A Comissão de Constituição, Justiça e Cabilidade (CCJ) aprovou o Projeto de Lei 198/2024, que mantém abertas as ações de divórcio e dissolução de união estável mesmo após o falecimento de uma das partes. A proposta aguarda apreciação no Senado Federal.
Atualmente, o falecimento no curso da ação leva à extinção do processo sem resolução do mérito, por se tratar de direito personalíssimo. Os herdeiros não herdam o direito de ver a dissolução concluída, e os efeitos só viriam com o trânsito em julgado da decisão.
A ideia central é permitir que a manifestação de vontade já formalizada pela parte interessada prevaleça, mesmo diante da morte, evitando incoerências entre o estado civil e a situação jurídica decorrente da separação.
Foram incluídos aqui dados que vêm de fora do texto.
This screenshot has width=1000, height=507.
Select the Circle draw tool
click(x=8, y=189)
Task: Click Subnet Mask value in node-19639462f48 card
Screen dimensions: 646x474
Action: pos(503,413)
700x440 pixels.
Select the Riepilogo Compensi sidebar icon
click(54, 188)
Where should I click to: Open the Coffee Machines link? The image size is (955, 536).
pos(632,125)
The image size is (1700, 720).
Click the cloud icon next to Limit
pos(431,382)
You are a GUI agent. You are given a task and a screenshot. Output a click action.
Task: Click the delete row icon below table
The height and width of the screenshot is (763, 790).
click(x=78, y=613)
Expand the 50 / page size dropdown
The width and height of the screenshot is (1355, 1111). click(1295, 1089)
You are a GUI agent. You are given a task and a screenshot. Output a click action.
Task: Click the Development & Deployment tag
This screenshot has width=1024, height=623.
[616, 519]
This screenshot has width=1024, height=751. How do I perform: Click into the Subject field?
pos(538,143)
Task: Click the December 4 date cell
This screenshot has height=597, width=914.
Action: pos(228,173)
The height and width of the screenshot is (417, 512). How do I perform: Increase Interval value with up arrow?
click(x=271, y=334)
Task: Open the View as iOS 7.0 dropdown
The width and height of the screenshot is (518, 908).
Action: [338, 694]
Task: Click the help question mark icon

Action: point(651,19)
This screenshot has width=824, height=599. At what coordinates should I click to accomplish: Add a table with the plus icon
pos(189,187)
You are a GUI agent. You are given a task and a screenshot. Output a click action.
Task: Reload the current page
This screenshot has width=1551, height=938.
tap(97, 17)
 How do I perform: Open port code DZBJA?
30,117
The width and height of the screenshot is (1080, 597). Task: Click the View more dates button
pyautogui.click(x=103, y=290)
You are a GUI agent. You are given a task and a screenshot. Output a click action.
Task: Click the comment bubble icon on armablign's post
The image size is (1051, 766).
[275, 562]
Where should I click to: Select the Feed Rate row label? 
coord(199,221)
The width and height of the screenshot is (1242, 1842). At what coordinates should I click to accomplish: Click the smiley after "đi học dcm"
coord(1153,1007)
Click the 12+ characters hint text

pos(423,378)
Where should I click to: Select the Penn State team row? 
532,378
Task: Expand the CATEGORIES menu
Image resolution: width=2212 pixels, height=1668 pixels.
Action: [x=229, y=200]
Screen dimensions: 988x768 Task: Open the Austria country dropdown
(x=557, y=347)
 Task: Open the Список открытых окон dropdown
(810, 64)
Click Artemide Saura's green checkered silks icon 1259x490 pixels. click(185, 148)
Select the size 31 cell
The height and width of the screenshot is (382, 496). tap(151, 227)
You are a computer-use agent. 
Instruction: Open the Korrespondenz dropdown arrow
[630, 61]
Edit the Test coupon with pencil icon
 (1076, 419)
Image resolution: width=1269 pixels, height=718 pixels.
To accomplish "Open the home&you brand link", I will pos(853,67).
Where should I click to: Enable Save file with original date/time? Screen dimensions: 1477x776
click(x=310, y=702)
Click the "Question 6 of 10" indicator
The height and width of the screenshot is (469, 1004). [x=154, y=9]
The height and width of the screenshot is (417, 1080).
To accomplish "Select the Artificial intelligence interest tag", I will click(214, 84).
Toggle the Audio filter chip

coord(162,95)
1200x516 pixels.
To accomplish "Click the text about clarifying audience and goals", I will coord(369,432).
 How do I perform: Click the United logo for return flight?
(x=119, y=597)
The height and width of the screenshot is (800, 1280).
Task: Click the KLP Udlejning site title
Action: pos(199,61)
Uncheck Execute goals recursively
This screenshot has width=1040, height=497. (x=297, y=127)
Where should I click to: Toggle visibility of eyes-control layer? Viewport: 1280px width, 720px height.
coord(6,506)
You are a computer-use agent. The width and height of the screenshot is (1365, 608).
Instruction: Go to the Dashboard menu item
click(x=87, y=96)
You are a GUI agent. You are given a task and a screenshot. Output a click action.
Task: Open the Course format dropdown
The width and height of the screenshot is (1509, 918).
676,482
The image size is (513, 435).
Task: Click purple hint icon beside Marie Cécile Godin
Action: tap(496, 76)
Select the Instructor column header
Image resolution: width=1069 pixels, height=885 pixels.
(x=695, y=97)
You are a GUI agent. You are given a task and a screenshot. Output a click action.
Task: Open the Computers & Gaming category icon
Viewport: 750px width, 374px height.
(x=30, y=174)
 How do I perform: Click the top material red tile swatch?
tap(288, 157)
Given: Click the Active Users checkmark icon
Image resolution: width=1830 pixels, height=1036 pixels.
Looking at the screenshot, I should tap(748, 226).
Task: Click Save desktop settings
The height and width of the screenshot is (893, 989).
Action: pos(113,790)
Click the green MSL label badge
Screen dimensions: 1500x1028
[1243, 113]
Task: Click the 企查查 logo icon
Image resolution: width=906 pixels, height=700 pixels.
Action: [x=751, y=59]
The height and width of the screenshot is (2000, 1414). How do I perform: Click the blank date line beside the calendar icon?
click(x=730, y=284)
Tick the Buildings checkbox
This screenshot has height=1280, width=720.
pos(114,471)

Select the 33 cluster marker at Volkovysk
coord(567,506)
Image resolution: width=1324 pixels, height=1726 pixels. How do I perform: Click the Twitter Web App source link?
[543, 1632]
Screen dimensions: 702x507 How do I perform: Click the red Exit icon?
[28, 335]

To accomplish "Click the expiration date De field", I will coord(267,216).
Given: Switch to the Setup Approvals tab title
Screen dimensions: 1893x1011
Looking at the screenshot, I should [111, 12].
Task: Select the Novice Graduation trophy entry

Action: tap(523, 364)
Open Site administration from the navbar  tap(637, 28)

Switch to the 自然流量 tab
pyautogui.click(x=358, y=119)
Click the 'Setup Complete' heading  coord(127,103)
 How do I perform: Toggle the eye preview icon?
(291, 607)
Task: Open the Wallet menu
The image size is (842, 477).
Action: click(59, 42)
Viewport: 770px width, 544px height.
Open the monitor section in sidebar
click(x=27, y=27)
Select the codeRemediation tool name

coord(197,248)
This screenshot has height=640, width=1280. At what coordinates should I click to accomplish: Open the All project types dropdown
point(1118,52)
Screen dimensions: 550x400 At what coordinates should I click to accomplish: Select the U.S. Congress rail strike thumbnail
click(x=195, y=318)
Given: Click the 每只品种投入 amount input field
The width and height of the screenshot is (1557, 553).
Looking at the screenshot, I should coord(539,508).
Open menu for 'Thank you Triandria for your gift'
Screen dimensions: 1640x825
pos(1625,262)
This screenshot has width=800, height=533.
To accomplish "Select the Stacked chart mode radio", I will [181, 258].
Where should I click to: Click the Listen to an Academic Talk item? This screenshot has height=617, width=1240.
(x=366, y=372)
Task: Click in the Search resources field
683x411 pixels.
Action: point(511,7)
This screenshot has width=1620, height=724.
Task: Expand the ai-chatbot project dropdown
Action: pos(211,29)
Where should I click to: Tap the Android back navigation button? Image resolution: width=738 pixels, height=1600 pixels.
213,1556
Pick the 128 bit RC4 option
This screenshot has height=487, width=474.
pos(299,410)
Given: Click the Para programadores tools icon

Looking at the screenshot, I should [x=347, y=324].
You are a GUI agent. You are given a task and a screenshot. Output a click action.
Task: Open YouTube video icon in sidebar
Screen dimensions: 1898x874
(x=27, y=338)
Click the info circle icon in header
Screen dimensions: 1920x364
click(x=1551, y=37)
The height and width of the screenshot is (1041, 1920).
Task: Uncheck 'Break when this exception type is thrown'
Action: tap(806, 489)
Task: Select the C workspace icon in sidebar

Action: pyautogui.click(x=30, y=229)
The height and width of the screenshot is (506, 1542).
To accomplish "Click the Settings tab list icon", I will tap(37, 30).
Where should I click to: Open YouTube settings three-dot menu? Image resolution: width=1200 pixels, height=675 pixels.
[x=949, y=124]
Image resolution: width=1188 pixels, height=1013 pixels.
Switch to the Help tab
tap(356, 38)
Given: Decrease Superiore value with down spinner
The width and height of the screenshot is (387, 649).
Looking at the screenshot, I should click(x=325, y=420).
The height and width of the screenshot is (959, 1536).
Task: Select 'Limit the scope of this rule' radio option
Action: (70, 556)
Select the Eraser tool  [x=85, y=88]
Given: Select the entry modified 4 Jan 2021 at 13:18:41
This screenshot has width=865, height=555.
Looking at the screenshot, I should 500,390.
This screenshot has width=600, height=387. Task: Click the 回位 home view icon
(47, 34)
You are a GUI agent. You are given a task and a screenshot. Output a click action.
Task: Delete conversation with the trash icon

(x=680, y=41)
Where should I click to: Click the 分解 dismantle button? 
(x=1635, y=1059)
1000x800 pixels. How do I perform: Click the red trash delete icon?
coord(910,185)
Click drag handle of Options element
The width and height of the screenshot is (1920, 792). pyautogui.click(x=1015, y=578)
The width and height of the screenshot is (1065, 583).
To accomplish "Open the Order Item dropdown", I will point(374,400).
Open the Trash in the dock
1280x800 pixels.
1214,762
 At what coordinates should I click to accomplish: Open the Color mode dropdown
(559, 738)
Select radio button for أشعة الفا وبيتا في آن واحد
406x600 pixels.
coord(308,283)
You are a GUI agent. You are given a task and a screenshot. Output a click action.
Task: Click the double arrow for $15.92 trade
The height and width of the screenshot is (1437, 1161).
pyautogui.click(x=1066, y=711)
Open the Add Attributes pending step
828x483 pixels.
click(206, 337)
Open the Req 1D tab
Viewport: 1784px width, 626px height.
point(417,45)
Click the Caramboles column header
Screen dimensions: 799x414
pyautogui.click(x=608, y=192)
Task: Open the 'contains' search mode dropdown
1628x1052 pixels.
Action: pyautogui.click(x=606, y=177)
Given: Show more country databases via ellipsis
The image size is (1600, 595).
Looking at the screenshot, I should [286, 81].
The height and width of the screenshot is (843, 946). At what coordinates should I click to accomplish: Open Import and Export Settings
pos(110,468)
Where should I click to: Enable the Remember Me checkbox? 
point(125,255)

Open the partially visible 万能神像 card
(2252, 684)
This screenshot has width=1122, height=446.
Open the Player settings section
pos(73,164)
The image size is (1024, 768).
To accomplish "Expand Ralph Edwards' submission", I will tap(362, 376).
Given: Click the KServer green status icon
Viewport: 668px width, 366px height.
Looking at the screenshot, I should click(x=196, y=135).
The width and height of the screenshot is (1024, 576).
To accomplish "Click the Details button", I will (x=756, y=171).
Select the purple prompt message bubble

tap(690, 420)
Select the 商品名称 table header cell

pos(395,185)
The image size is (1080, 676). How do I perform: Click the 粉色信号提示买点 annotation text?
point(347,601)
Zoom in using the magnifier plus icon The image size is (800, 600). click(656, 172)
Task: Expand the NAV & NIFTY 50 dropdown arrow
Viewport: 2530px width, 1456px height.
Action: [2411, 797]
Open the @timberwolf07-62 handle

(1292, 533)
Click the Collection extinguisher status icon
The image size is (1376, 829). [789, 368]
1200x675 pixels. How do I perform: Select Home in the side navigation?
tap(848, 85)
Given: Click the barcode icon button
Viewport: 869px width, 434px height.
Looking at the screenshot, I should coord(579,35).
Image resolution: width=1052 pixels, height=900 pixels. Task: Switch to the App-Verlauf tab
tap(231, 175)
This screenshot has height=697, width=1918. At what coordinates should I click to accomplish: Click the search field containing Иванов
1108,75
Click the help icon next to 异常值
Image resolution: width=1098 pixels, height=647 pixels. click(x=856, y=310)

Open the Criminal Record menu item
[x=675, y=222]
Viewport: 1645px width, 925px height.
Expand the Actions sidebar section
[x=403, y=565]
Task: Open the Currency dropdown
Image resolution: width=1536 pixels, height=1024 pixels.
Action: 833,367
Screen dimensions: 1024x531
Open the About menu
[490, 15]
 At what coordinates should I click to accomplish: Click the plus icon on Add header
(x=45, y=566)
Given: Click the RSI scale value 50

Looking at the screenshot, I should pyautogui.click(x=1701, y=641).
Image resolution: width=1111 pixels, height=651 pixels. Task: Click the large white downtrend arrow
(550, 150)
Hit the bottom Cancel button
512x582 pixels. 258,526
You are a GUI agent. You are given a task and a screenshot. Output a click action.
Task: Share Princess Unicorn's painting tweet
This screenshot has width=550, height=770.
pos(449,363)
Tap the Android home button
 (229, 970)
Emenda Constitucional e mudanças legais
A Emenda Constitucional nº 66/2010 já reconheceu o divórcio como direito potestativo, dependente exclusivamente da vontade do titular. Assim, não haveria necessidade de concordância da outra parte ou de cumprir requisitos temporais.
Nesse cenário, a extinção automática do processo por morte poderia gerar impactos em sucessões e previdência. Por exemplo, o sobrevivente pode estar chamado à herança, enquanto os herdeiros preteridos teriam sido atingidos pela dissolução já solicitada.
Jurisprudência e propostas de reforma
Tribunais superiores têm avançado no sentido de permitir efeitos da vontade previamente manifestada, mesmo com o falecimento durante a ação. Em alguns julgados, os efeitos retroagem à data de início da ação.
A Reforma do Código Civil também aborda o tema, com a ideia de incluir previsão para que o falecimento não extinga o processo, permitindo que herdeiros prosseguam com a demanda e retroajam os efeitos da sentença.
Portanto, ainda sem uma legislação específica vigente, observa-se evolução jurídica que valoriza a autonomia da vontade e a adaptação do direito de família à prática, assegurando continuidade de ações após a morte quando já manifestada a decisão de dissolução.